Thus, there were some connections, which were made between the United States and the Middle East before the Second World War. Other examples of corporations between the US and the Middle East are the Red Line Agreement signed in 1928 and the Anglo-American Petroleum Agreement signed in 1944. Both of these agreements were legally binding and reflected an American interest in control of Middle Eastern energy resources, namely oil, and moreover reflected an American ‘security imperative to prevent the (re)emergence of a powerful regional rival’.[4] The Red Line Agreement had been ‘part of a network of agreements made in the 1920s to restrict supply of petroleum and ensure that the major [mostly American] companies…could control oil prices on world markets’.[5]The Red Line agreement governed the development of Middle East oil for the next two decades. The Anglo-American Petroleum Agreement of 1944 was based on negotiations between the United States and Britain over the control of Middle Eastern oil. Below is shown what the American President Franklin D. Roosevelt had in mind for to a British Ambassador in 1944:
Persian oil …is yours. We share the oil of Iraq and Kuwait. As for Saudi Arabian oil, it’s ours.[6]

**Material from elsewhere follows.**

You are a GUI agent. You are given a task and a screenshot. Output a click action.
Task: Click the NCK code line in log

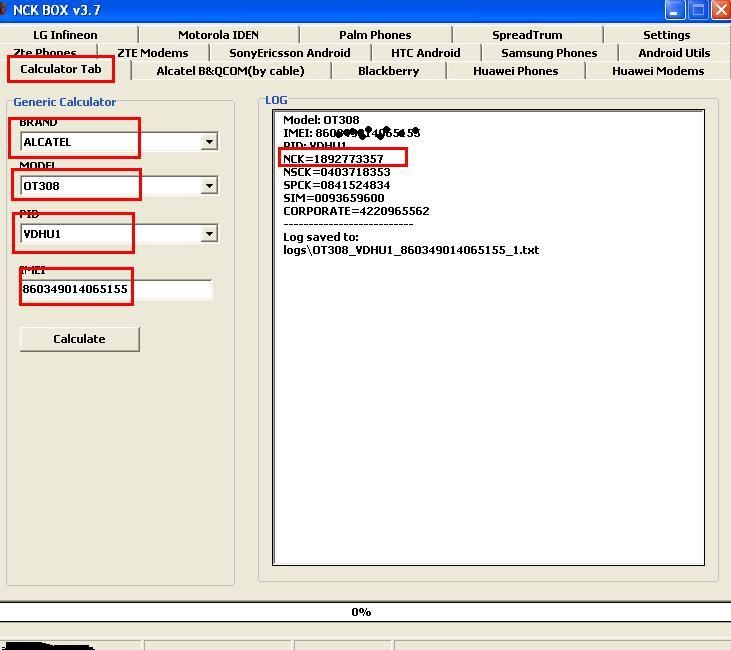pyautogui.click(x=333, y=159)
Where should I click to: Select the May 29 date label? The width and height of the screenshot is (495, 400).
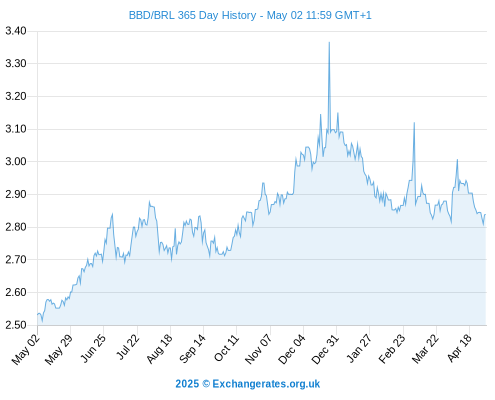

On August 8, 1944, the Anglo-American Petroleum Agreement was signed, dividing Middle Eastern oil between the United States and Britain. Consequently, political scholar Fred H Lawson remarks, that ‘by mid-1944, U.S. officials had buttressed their country’s position on the peninsula by concluding an Anglo-American Petroleum Agreement that protected “all valid concession contracts and lawfully acquired rights” belonging to the signatories and established a principle of “equal opportunity” in those areas where no concession had yet been assigned.’[7] Furthermore, political scholar Irvine Anderson summarises American interests in the Middle East in the late 19th century and the early 20th century noting that, ‘the most significant event of the period was the transition of the United States from the position of net exporter to one of net importer of petroleum.’[8]
By the end of the Second World War, the United States had come to consider the Middle East region as ‘the most strategically important area of the world’.[9]and ‘…one of the greatest material prizes in world history’.[10] For that reason, it was not until around the period of the Second World War that America became directly involved in the Middle East region.